It was early summer but already very hot. The first night’s stop in Spain had a bronze sculpture of a leg of ham hanging outside of town. It was the closest thing to food we’d see for hours and the first of many missed meals. We never did get the hang of navigating the eating habits of southern Europe. The whole town was shuttered and had that hot, dead air of “High Noon”. One bar was open with a few businessmen drinking in the shade. Across the street three storks watched from their enormous nests on top of two church towers. By the time we’d downed several beers and even more bowls of olives, the businessmen’s wives had arrived and we weren’t hungry anymore. The first restaurants were just opening as we walked home to bed.


Our route was north, up Spain’s western edge. It was nice to see the black Osborne bulls again, even nicer to have the government’s cash refund on gas, but it soon became a dreary journey. Yellowed fields gave way to green scrubland, grey skies and a wind that made a mockery of the heat warnings. It was a steady climb and we picked small towns for overnight stops. The hotels were friendly and quiet as the season hadn’t officially begun. Some villages were deserted, like Pedrosillo el Ralo. The current inhabitants were probably busy working in nearby Salamanca so we entertained ourselves with those of the past. This was easy, the streets were named after all sorts of individuals, professionals who implied some respectability. There was a coloured tile for Manuel Pecellin Lancharro, Catedratico e Investigador (Professor and Researcher), and another for the Royal Transporter whose name I’ve forgotten. It was an austere but prosperous little place that ended in a straight line at the edge of the prairie. The small church overlooked a grassy plain dotted with red poppies. It was closed so we sat on a stone bench under scudding clouds and quietly contemplated nothing much at all.
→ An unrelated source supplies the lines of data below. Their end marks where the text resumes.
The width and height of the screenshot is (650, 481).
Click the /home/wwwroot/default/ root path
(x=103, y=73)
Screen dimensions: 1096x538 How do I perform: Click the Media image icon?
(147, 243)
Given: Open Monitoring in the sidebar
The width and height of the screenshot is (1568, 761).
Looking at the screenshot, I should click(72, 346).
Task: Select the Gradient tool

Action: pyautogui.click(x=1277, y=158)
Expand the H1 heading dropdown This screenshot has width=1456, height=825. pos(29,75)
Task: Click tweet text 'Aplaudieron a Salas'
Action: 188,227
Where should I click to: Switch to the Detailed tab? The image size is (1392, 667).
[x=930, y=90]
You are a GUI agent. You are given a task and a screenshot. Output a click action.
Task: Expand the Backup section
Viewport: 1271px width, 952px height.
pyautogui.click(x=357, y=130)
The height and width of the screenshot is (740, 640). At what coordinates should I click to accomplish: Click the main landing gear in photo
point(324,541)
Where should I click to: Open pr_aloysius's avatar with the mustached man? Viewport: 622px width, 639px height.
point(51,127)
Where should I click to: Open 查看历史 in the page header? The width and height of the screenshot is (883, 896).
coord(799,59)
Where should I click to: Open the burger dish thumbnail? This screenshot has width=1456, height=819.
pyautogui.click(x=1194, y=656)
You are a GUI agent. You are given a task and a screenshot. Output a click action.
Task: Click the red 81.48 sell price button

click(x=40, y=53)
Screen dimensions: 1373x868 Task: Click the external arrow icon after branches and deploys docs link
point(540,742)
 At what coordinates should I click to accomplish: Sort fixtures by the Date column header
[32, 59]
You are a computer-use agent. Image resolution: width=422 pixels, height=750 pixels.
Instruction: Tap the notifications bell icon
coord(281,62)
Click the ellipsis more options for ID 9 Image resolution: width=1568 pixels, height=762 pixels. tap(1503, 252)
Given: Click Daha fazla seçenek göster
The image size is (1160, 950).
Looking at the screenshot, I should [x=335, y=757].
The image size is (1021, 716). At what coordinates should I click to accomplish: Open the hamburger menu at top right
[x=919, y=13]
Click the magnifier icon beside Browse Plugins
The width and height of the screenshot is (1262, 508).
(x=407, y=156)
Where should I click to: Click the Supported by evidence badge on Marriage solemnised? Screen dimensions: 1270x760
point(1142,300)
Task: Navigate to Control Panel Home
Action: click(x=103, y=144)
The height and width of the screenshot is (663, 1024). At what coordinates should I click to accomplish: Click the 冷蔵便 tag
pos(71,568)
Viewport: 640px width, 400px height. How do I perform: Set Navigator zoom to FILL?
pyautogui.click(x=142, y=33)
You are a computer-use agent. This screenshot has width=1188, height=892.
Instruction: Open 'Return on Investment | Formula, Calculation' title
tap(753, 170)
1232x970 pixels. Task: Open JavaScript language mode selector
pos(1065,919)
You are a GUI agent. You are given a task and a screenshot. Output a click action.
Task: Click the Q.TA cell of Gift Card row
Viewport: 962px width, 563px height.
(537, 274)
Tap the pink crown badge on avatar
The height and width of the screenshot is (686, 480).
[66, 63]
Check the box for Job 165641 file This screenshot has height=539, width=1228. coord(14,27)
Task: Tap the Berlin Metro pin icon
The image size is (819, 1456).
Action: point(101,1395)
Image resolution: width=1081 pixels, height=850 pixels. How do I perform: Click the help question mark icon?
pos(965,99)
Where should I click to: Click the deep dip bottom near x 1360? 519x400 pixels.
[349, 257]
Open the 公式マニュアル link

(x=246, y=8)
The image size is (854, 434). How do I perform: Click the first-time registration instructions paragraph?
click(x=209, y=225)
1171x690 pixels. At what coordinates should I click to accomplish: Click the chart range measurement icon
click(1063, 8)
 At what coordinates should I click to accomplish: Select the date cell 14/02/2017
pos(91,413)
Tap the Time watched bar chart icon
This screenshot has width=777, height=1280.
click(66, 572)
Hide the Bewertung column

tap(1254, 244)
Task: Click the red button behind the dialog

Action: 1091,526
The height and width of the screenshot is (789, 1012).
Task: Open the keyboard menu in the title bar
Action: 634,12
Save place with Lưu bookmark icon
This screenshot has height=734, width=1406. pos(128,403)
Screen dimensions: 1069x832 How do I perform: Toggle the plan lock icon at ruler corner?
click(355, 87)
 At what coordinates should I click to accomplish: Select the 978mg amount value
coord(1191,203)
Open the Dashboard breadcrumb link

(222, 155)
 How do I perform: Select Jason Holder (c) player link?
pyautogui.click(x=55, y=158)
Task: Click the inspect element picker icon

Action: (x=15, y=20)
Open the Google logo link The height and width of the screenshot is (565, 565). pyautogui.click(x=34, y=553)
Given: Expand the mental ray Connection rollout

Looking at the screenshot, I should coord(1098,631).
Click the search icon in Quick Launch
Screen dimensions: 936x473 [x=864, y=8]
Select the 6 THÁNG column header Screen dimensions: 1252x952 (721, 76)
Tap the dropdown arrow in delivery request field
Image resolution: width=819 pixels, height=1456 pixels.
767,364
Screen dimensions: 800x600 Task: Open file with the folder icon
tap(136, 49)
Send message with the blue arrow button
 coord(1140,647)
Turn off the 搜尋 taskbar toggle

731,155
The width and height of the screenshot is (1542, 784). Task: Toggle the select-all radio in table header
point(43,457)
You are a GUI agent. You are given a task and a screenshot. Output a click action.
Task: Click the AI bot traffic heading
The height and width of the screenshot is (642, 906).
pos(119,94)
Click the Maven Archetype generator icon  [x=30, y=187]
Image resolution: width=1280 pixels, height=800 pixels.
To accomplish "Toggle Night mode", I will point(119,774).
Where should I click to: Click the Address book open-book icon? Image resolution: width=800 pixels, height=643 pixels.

It wasn’t long before the happiness of the long-distance traveller was shattered. Trying to cover some miles, we hopped on the Ruta de la Plata, the old Roman road joining southern and northern Spain. There was a 25 mph headwind and during a long stretch we ran out of gas. In 143k we’d consumed 20 litres. Even on a Ural, seven kilometres to the litre was outrageous and it took several minutes to realize why we were stopped. This had happened twice before with wind the culprit each time. I should mention here that Pferdi does not have a gas gauge. Well, he does, but it broke a few days after we bought him. When the same thing happened with the replacement, the dealer said not to bother with another as they’re reliably unreliable. Even if the gauge does seem to work, the general consensus is only a fool would believe it. So for the past six years Fran has been resetting the odometer at every fuelling and when we reach 180k, we fill-up. That said, in severe headwinds, it’s possible to find ourselves pushing Pferdi uphill in the Texas desert, like we did in January 2018. Equally possible is finding the tank empty and being yelled at by a raving Guardia Civil somewhere in eastern Spain in May 2021. That little episode had, unknown to us, a decimated piston added to the mix. So here we were again, on the side of the road hoping for a rescue. Oh the shame.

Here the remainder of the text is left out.